Given the environment for the U.S. stock market over the next several years, I see investment opportunities in the following areas:
1. U.S. small and mid-cap value stocks currently present the best opportunities for growth in what will likely be a sideways to down market over the next several years.
In slow growth markets, small and mid-cap stocks have performed better than large caps. Smaller companies focused on specific markets can grow at rates greater than the general economy. Large companies tend to grow at the growth rate of the economy. In the current market environment, it is risky to pay high prices for stocks, as we are not in a growth environment and need the margin of safety as protection against downturns. A no-load small or madcap value fund, a small or madcap value index fund or a small or madcap ETF would be appropriate investment vehicles.
2. Commodities and natural resources present growth opportunities, as worldwide demand will outrun supply for some time. The risks are volatility, as they tend to go up and down in large moves. If the growth of the world economy slows for a time, as it might, there could be a sudden temporary drop in commodity prices. They need to be watched closely.

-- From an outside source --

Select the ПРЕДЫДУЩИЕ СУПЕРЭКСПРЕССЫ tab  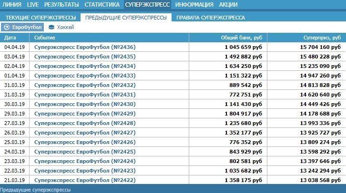126,18
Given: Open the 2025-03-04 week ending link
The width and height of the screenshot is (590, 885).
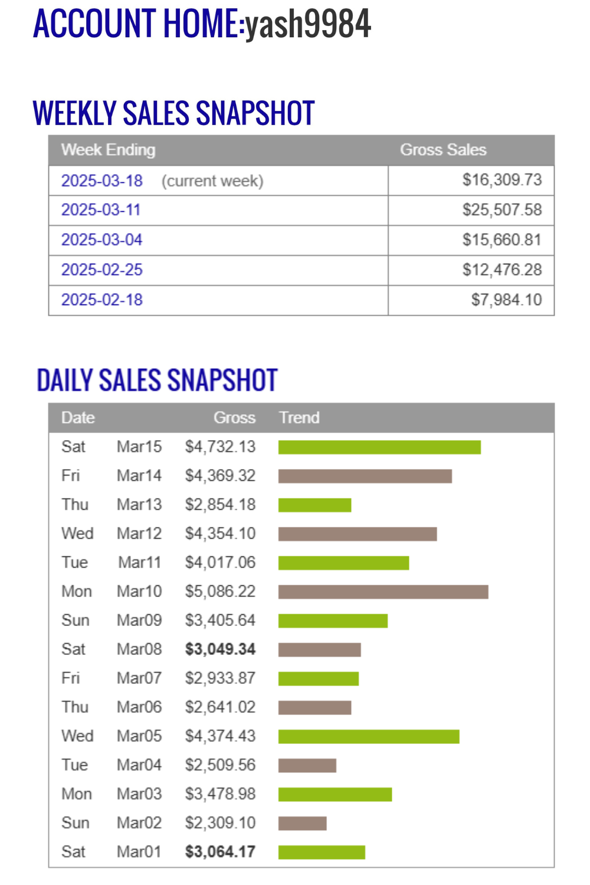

Gold has been attractive in the past few years due to political unrest in the world and the decline in the value of the U.S. dollar. Gold and precious metals are high-risk investments as they often change course quickly and dramatically. Investments in any of these areas can be made through no-load mutual funds, index funds or ETF’s.
3. Real Return U.S. Bonds. With the threats of inflation and the rising interest rate environment, the best way to invest in U.S. bonds is through TIP’s or Treasury Inflation Protected Bonds, which pay the appropriate U.S. Treasury interest rate and are indexed for inflation. They are available through a number of no-load mutual funds or through direct purchase from the U.S. Government.
4. Foreign Stocks. With the declining value of the U.S.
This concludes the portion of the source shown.